Customized bracket placement chart and indirect bonding using faq.Fix®: a technical note and a case report
In straight wire pre-adjusted orthodontic fixed appliances, the information required to position the teeth in the three axes is ,included in the placement of brackets at the facial axis point (FA). The accuracy of bracket placement is mandatory for this ,technique because any dissimilar approach will not fully satisfy the functional requirements to obtain an ideal occlusion with a correct posterior disclusion. Thus, this article aimed to provide a technical note to obtain a Customized Bracket Placement Chart to achieve an accurate indirect bracket placement involving the temporomandibular joint evaluations.
The American Board of Orthodontics, the OBI Bioesthetic Dentistry, and the American Academy of Cosmetic Dentistry criteria were used as guidelines to discern a Customized Bracket Placement Chart in a clinical case. Reference points and lines were drawn on the study models for straight wire indirect bracket placement using FAQ.FIX®. The Customized Bracket Placement Chart created with the use of FAQ.FIX® may represent a valuable method for planning a correct indirect straight wire bracket placement. This chart reduces bracket positioning errors, treatment time, patient chair time, and the number of appointments regardless of the operator skill, better focusing on mandibular movements during occlusion.
------------------------------
Task requirements →
A) Answer these questions using the bracket placement abstract:
(i) At what point are brackets placed in straight wire pre-adjusted appliances?
(ii) Which three sets of criteria served as guidelines for the Customized Bracket Placement Chart?
(iii) On what were the reference points and lines drawn?
B) Repeat the bracket placement abstract word for word from "Customized bracket placement chart and" up to and including "temporomandibular joint evaluations.".
C) Please write what follows the last sentence of the bracket placement abstract.

[Source data]
------------------------------
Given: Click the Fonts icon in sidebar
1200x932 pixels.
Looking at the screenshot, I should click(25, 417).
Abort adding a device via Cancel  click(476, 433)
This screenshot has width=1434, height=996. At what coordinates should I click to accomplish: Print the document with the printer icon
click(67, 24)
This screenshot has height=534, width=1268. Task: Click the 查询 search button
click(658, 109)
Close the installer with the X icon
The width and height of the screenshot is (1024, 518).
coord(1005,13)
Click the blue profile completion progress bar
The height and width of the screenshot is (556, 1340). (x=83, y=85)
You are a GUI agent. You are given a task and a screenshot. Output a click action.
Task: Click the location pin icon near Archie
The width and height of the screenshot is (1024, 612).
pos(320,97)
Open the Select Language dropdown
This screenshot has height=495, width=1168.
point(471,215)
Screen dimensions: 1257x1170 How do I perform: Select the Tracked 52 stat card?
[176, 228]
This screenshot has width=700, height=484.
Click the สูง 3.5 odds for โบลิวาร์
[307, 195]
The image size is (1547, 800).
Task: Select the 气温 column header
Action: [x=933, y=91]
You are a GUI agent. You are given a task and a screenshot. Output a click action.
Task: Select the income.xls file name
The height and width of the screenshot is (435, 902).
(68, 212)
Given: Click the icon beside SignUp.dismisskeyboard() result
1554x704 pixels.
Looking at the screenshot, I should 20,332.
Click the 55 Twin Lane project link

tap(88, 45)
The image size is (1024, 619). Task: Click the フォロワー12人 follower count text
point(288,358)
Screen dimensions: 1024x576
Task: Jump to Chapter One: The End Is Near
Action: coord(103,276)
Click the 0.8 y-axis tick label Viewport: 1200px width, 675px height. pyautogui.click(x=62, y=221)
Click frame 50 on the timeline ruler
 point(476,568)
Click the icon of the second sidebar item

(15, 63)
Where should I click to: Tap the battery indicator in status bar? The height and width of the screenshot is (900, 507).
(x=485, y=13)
------------------------------
Answers given →
A)
(i) At the facial axis point (FA).
(ii) The American Board of Orthodontics, the OBI Bioesthetic Dentistry, and the American Academy of Cosmetic Dentistry criteria.
(iii) On the study models.

B)
Customized bracket placement chart and indirect bonding using faq.Fix®: a technical note and a case report
In straight wire pre-adjusted orthodontic fixed appliances, the information required to position the teeth in the three axes is ,included in the placement of brackets at the facial axis point (FA). The accuracy of bracket placement is mandatory for this ,technique because any dissimilar approach will not fully satisfy the functional requirements to obtain an ideal occlusion with a correct posterior disclusion. Thus, this article aimed to provide a technical note to obtain a Customized Bracket Placement Chart to achieve an accurate indirect bracket placement involving the temporomandibular joint evaluations.

C)
In straight wire pre-adjusted appliances, all the information required to position the teeth in the three axis are included in the brackets placed at the midpoint of the facial axis of the clinical crown defined by the facial axis point (FA). Central to this technique is the bracket placement. The accuracy of the bracket placement can be enhanced with the approach suggested by the McLaughlin Bennett Trevisi (MBTTM) philosophy of orthodontic treatment with the recommended bracket placement chart and the specific bracket-positioning gauges. This chart is only accurate and reliable when all the teeth are ideally proportioned, but this rarely occurs in a dental malocclusion[3,4]. Moreover, the MBTTM approach does not take into account the necessity to level marginal ridges and requires modifications in cases with a deep-bite, open-bite, and tooth extractions. For these reasons, Kalange in 2007 proposed an advanced and more accurate method to achieve precise bracket placement. This method accounted for the eight criteria established by the American Board of Orthodontics (ABO). The criteria are used to evaluate the excellence of the treated cases and coupled treatment objectives with the functional requirements of level marginal ridges, canine, and incisor guidance. To achieve these goals, vertical and horizontal reference lines were traced on working models to create a visual template for bracket placement. However, this method did not fully satisfy the functional requirement to obtain a posterior disclusion during mandibular movements.
In a previous publication, a new method to place the brackets accurately on the FA point including the use of a bracket positioner (FAQ.FIX®), and the use of a clinical bracket placement chart was suggested by the author. Following this procedure, it was possible to avoid the most common vertical and angular bracket placement errors regardless of the operator’s skill, even in difficult cases. This angular bracket placement is applicable in both direct and indirect bonding, making this task delegable and standardized. However, to fully satisfy the functional requirement of posterior disclusion during the mandibular movements, specific customization of the indirect bracket placement was needed.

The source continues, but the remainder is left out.